Last Friday, the Obama administration quietly announced that it would be delaying making a decision on the Keystone XL pipeline until at least after the midterm elections. Pipeline advocates called the decision "shameful," "irresponsible," and "gutless." They're right!

Of course, they're right for the wrong reasons. The advocates of the pipeline—which would bring oil from the tar sands of Canada down to the ports of Texas—want it built for one reason: money. Besides the potential windfall for energy companies, the construction of the pipeline would provide a lot of new jobs. Jobs are politically popular. Therefore, politicians and labor union leaders would like the pipeline to be built. They want those jobs right now. There is little doubt that the Keystone XL pipeline would be an economic boon, in the short to medium term.

Nothing wrong with jobs. But there is something wrong with a program that provides jobs now in exchange for hastening the potential demise of human civilization as we know it. James Hansen, the NASA scientist and prominent environmental activist, famously said that the construction of the pipeline would be "Game over for the climate." In other words, approval and construction of the pipeline would enable oil companies to unlock and ultimately emit such a vast store of carbon that even our slim remaining hopes of putting the brakes on global warming would disappear. The UN climate report released earlier this month said that "Global greenhouse gas emissions would have to be lowered between 40 percent and 70 percent by mid-century from 2010 levels, and to 'near-zero' by the end of the century" in order to limit warming to just 2 degrees Celsius. They warn that "only an intensive push over the next 15 years to bring those emissions under control can achieve the goal." Building the Keystone XL pipeline is tantamount to giving up on that goal. It is—in case this is not obvious—a very purposeful step in the other direction.

Barack Obama is worried about the midterms. He would do better to worry about irreversible damage to humankind. The administration wants to delay a decision on the pipeline in order to put off the political damage that they think might ensue as a result of denying (or approving) the pipeline. They would do better to not only deny the pipeline, but also pour resources into terrifying the public about climate change to the very best of their abilities.
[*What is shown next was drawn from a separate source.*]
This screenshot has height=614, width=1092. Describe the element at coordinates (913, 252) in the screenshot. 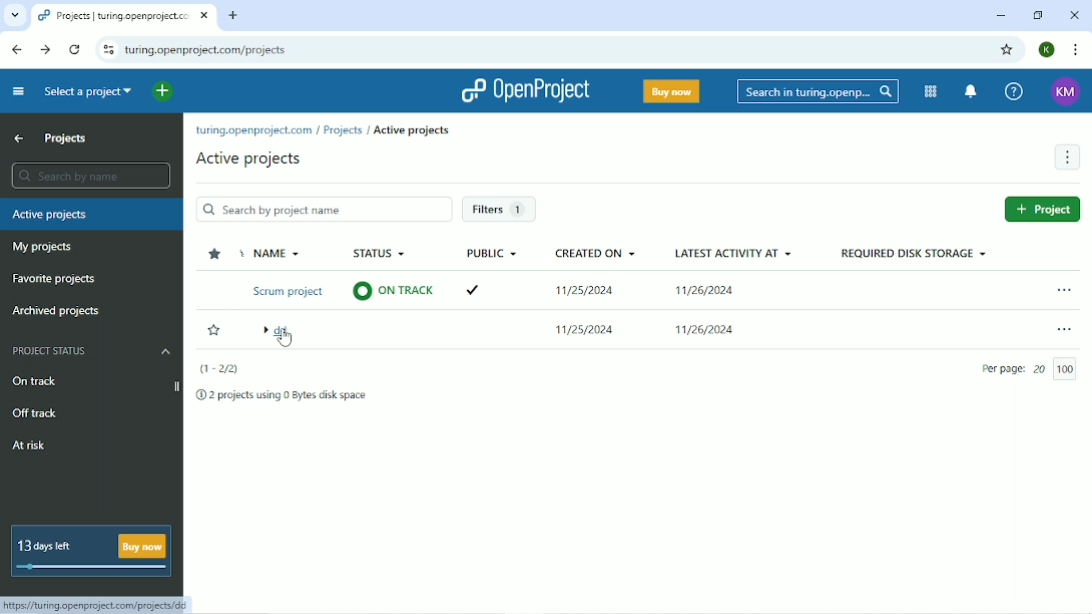

I see `Required disk storage` at that location.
Labor leaders want the pipeline approved now, because they want jobs now. The economic benefits of the pipeline will pale in comparison to the economic devastation of serious and unchecked global warming. What is one pipe compared to, say, the entire city of Miami slipping into the rising sea? Supporters of the pipeline will tell you that they are looking at "the big picture"—energy policy, corporate investment, the vagaries of political elections. They're wrong. This is the big picture: human survival. If you are a human, the picture does not get any bigger than that.

It is hard to put our own immediate interests aside in favor of long term interests that may only be visible long after we are gone. It goes against something basic in human nature. It is hard for politicians to see past the next election. It is hard for companies to see past the next quarter's earnings. It is hard for people living paycheck to paycheck to see past the next paycheck. But in this case, it does not matter how hard it is, because it is a necessity. The president of the United States should be screaming about the need to cut carbon emissions and devise better energy sources every single day. He should be casting climate change as an issue no less existential than a war. He should be trying to scare us. Because the reality is scary. And fear is going to the only motivation strong enough to force us all to act, rather than to wait until it is (even more) too late.

So yes, Barack Obama is "gutless" on this issue. He is "shameful" and "irresponsible." Not because he is neglecting our nation's economic needs, but because he is meekly hiding behind procedural excuses in order to delay the pain of making a hard decision. He is wasting time that we don't have. And everyone's grandchildren will be paying the price.